_ASSIGNMENT_. Scan the following data for lines with "computer" and state how many there are, as a number only.

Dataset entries
━━━━━━━━━━━━━━━━━━━━

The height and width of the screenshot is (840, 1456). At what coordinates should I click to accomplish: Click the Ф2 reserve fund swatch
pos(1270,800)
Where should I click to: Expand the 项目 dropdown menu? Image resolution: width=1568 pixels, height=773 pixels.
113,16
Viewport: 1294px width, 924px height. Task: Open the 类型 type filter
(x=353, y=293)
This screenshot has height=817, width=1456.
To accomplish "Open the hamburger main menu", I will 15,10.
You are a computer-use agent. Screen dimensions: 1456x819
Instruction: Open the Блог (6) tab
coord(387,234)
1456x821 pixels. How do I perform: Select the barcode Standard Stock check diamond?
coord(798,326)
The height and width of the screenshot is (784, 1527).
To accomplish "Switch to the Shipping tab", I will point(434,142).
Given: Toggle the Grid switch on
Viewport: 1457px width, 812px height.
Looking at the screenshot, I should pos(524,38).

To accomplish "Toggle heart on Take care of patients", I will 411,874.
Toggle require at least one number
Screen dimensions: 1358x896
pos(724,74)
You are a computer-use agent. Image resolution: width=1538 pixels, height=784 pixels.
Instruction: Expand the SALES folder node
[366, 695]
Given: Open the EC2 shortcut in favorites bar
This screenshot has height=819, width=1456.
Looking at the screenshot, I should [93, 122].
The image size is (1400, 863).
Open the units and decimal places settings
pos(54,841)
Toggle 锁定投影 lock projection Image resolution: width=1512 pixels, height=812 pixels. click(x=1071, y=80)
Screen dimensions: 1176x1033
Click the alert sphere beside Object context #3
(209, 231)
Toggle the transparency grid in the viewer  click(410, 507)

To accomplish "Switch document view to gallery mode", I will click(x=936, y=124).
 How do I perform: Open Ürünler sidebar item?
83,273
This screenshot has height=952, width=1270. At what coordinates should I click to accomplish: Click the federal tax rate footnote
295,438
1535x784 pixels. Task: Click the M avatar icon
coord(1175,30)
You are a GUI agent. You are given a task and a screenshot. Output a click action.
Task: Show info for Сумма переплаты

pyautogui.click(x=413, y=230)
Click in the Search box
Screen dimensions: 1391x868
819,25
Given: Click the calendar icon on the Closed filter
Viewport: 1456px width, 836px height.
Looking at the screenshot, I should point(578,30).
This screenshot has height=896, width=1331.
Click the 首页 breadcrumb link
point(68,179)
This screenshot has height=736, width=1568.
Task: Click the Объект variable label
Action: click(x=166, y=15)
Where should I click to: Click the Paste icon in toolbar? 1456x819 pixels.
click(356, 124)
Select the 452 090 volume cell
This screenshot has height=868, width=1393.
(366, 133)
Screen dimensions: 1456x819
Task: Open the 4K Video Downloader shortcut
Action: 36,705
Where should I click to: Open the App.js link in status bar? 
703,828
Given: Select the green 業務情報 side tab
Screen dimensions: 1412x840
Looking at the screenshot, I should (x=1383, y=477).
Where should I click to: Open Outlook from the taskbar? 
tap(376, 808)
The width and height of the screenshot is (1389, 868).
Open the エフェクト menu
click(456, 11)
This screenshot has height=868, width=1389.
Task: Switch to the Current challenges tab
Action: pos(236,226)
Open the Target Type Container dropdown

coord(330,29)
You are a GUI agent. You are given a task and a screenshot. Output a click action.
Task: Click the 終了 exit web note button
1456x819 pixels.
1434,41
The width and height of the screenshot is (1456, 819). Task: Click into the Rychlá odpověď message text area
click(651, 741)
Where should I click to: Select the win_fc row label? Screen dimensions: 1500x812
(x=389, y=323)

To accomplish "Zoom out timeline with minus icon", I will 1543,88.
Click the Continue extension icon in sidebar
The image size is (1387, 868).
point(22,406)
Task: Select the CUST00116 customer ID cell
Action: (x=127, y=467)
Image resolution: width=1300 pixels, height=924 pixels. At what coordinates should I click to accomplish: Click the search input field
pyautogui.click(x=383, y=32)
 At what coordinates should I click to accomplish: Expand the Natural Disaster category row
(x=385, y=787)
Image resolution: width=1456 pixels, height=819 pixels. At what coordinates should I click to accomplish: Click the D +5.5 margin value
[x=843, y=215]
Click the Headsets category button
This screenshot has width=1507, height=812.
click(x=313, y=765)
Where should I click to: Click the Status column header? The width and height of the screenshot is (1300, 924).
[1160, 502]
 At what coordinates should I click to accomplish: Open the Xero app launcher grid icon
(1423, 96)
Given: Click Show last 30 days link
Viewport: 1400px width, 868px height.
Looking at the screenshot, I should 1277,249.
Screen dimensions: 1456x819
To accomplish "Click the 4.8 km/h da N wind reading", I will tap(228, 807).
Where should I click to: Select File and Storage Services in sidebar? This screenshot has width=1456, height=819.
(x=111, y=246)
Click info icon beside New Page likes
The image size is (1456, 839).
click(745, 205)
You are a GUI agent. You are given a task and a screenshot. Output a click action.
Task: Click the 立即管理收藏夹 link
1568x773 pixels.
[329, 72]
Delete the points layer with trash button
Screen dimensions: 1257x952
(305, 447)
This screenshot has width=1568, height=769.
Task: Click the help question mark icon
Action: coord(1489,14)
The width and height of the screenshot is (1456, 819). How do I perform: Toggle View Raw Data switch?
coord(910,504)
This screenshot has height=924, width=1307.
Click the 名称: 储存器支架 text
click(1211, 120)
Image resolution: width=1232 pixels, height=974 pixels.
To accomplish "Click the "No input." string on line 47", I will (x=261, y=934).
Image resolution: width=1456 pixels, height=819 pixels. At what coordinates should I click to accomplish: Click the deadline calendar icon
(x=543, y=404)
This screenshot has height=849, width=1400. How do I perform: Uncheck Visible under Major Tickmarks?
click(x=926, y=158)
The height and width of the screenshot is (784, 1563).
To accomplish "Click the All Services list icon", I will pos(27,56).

━━━━━━━━━━━━━━━━━━━━

_WRITTEN ANSWER_. 2